━━━━━ Materials provided

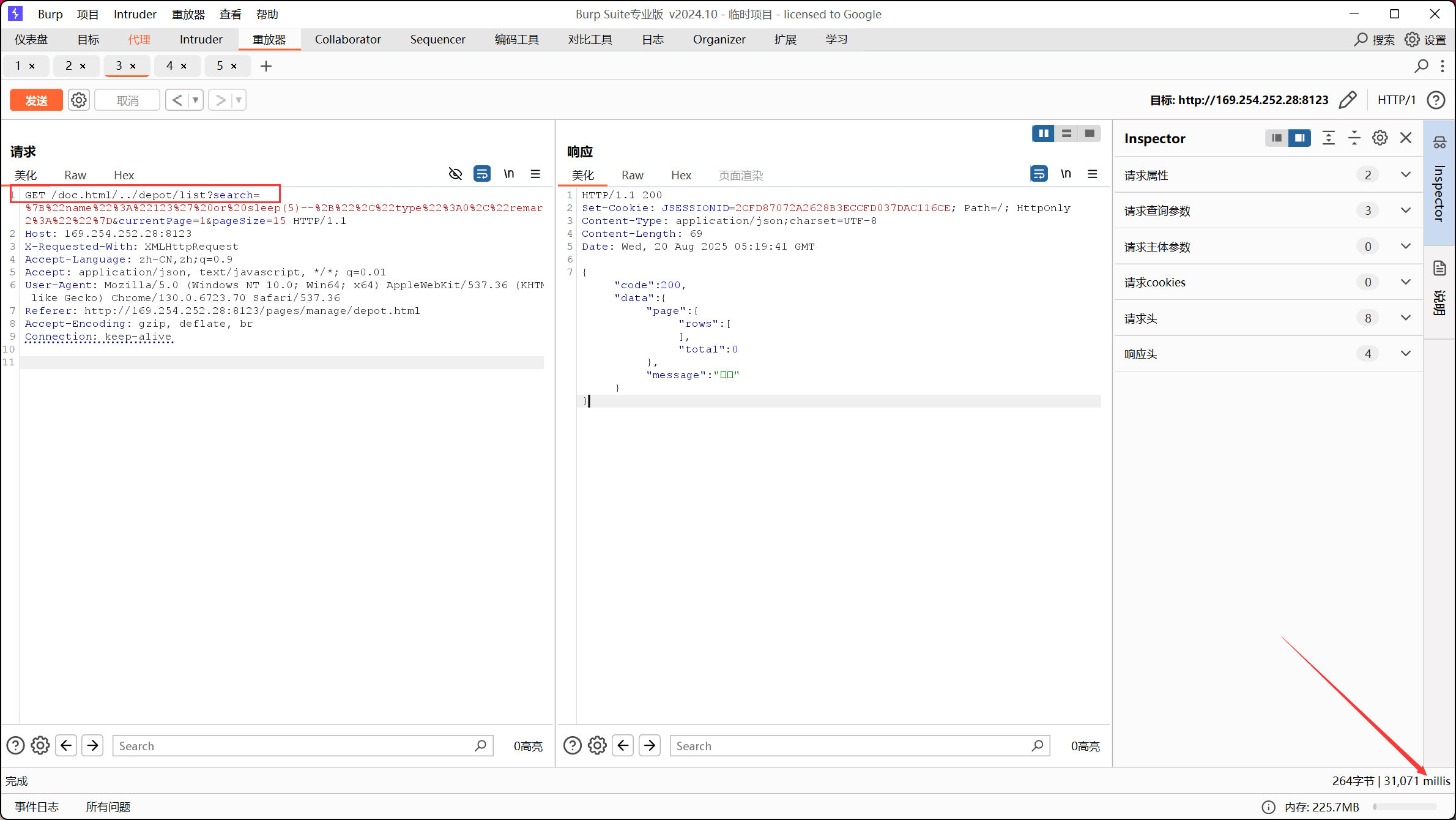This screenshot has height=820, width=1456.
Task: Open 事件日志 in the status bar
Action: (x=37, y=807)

━━━━━━━━━━
━━━━━ Materials provided

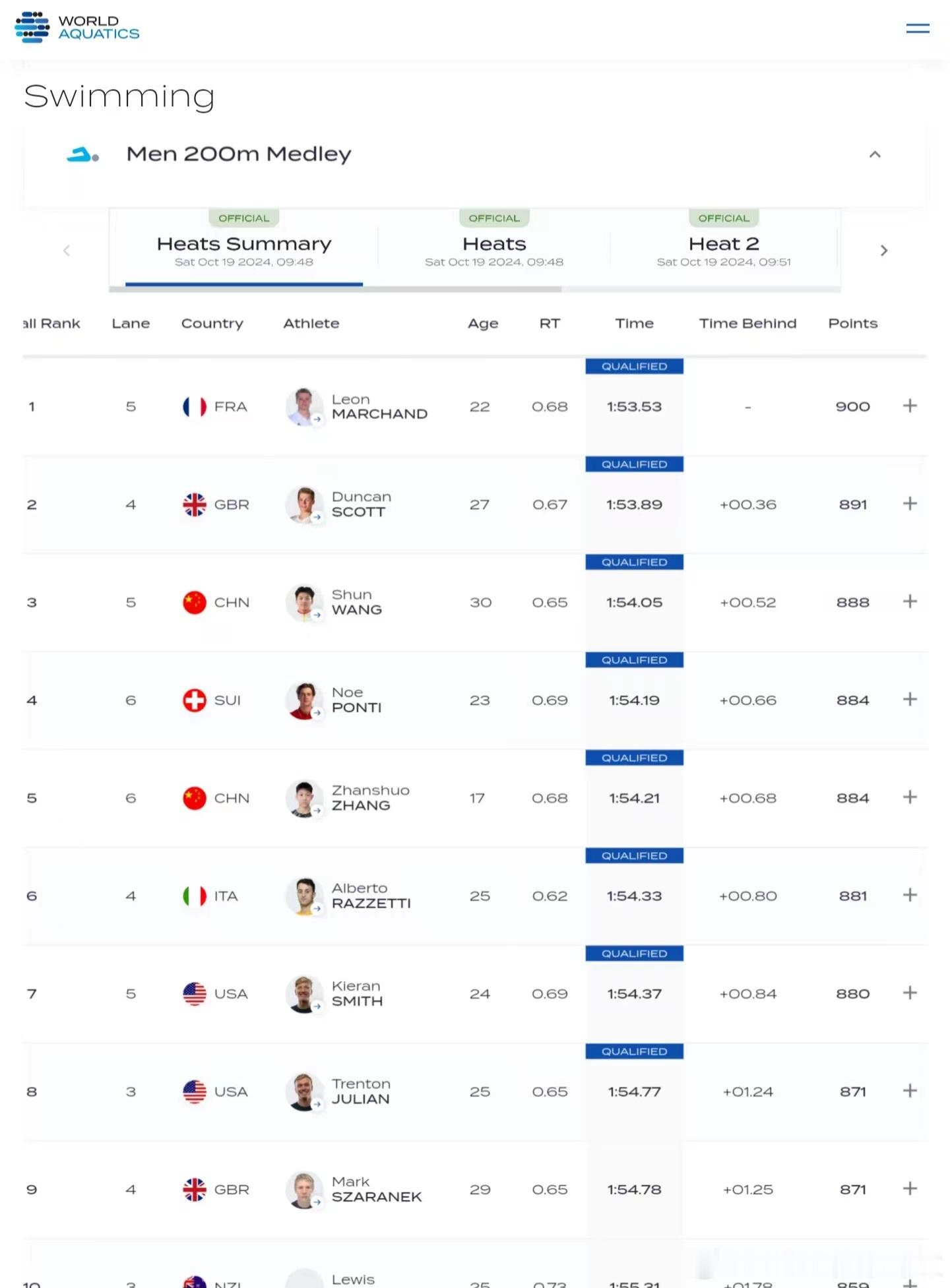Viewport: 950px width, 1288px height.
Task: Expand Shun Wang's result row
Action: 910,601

━━━━━━━━━━

Stated goal: Pick out each line of the material above that contains the string "Task", treating uppercase and lowercase letters as different. Copy every such line in full.

Written response:
Task: Open 事件日志 in the status bar
Task: Expand Shun Wang's result row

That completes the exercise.